Elle peut donc dans certains cas être positive pour essayer d’arrêter de fumer, mais également négative dans d’autres cas en incitant à aller plus loin.

Nous voyons des professeurs de médecine qui assurent que la cigarette électronique est « formidable », mais quand on regarde de plus près ces avis-là, on s’aperçoit qu’il y a des liens entre certains de ces experts scientifiques et l’industrie du tabac. Je suis donc un peu sceptique, même si je n’ai pas de preuves directes de manipulation. Il faut vraiment avoir recours à des avis totalement indépendants et avoir la certitude qu’il n’y a pas de conflits d’intérêts à un moment ou un autre.

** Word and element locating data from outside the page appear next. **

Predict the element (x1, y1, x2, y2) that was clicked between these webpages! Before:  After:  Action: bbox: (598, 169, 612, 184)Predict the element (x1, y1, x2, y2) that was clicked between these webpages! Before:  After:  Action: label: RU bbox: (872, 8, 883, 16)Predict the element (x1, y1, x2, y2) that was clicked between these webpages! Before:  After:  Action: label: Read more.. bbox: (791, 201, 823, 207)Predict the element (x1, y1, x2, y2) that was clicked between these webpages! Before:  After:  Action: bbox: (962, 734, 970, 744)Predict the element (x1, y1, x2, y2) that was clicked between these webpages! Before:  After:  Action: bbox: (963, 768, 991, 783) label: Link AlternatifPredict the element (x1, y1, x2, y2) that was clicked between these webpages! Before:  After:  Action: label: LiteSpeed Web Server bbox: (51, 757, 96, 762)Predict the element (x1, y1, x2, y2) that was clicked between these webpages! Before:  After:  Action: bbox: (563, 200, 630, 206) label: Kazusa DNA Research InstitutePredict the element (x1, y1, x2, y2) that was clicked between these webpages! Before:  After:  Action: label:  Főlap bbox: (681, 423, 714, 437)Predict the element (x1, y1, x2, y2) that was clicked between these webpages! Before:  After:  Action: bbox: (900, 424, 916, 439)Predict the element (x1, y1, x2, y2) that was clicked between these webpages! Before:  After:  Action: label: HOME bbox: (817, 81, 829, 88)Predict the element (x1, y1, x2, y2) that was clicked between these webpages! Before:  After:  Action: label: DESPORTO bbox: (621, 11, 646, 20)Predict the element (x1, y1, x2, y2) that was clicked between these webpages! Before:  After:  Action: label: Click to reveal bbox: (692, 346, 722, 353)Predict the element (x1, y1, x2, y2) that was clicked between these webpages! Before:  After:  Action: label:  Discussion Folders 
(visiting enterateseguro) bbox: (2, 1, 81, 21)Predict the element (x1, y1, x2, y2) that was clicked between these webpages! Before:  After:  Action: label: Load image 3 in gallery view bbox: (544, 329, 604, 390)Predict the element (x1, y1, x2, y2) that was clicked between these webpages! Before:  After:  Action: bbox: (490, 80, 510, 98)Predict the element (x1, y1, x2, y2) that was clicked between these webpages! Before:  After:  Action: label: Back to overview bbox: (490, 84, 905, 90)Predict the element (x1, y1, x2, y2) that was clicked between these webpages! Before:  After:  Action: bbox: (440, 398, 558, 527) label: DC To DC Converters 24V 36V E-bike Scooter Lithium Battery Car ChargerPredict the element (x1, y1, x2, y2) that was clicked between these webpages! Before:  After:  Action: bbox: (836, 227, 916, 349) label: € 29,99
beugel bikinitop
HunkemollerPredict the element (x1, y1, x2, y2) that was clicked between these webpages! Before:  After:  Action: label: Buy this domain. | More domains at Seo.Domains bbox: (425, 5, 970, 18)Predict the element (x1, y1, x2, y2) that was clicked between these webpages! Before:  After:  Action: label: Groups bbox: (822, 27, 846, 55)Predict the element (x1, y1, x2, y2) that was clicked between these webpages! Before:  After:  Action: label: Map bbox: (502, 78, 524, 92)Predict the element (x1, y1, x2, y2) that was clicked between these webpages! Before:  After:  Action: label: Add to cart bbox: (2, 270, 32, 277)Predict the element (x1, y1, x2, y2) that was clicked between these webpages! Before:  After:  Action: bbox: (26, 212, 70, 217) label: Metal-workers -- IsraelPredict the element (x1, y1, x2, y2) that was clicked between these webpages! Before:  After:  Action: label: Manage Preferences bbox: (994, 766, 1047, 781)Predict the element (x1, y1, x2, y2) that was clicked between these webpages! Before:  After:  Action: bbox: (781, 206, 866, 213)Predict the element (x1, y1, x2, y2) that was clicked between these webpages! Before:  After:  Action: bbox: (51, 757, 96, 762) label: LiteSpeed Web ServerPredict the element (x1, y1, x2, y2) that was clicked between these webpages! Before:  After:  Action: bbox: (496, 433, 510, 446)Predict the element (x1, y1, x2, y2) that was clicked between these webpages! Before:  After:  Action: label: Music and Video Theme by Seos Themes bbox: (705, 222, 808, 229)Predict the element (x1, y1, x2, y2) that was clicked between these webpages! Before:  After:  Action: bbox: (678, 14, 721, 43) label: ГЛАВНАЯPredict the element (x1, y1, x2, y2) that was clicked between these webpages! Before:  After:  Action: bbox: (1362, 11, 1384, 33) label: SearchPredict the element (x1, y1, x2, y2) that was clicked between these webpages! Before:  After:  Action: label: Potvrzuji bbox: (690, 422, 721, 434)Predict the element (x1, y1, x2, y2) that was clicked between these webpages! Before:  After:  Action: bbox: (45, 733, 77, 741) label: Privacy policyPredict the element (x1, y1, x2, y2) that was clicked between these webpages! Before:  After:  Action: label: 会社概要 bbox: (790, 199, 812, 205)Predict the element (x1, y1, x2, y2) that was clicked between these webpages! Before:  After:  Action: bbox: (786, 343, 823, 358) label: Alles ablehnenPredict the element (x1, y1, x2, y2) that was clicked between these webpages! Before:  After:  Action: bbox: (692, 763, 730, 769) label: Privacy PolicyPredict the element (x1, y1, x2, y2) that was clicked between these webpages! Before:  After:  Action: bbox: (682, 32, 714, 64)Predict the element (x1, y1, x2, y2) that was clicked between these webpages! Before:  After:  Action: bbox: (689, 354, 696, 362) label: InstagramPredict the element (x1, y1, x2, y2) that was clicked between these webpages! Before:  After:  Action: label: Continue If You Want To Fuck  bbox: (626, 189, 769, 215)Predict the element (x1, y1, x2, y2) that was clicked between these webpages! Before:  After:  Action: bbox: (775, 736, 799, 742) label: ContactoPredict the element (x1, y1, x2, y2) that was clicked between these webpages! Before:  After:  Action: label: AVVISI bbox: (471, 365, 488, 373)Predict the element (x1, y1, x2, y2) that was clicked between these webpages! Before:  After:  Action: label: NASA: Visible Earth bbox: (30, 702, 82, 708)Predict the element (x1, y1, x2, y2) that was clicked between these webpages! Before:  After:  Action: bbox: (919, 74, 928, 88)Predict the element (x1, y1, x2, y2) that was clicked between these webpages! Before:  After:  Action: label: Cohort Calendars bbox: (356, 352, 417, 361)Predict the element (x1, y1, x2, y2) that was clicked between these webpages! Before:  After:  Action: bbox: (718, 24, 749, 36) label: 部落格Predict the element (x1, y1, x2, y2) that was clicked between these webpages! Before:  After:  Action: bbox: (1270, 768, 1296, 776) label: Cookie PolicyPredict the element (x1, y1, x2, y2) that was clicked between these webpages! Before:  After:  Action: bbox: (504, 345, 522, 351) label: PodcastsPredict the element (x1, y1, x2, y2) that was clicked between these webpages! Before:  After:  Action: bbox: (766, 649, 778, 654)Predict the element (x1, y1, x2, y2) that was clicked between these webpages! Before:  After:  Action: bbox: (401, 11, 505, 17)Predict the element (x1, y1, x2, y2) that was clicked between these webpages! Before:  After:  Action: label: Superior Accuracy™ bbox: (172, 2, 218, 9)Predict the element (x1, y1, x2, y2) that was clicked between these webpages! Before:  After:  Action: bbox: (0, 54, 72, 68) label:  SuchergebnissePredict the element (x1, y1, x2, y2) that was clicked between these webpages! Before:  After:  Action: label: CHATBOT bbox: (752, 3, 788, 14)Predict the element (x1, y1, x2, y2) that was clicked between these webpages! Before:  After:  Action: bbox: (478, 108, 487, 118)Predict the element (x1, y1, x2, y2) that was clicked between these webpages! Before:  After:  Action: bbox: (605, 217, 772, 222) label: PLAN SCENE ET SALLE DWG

Lors des débats sur cette directive européenne, j’avais défendu la position selon laquelle la cigarette électronique, si elle est considérée au même titre que le patch comme un moyen d’arrêter de fumer, devrait être considérée comme un médicament et être vendue en pharmacie et non pas dans les bureaux de tabac ou les magasins spécialisés. Cette position n’a malheureusement pas été suivie, mais je continue de penser que cela rendrait tout cela plus clair.

Enfin, il faut souligner que nous attendons un rapport de la Commission européenne, censé arriver d’ici la fin du mois de mai, sur les risques potentiels de l’utilisation de ces cigarettes électroniques rechargeables sur la santé publique. Ce rapport promet d’être très intéressant. Comme nous étions à l’époque dans l’ignorance totale sur ce sujet, peut-être qu’il pourra servir de base de travail pour le futur.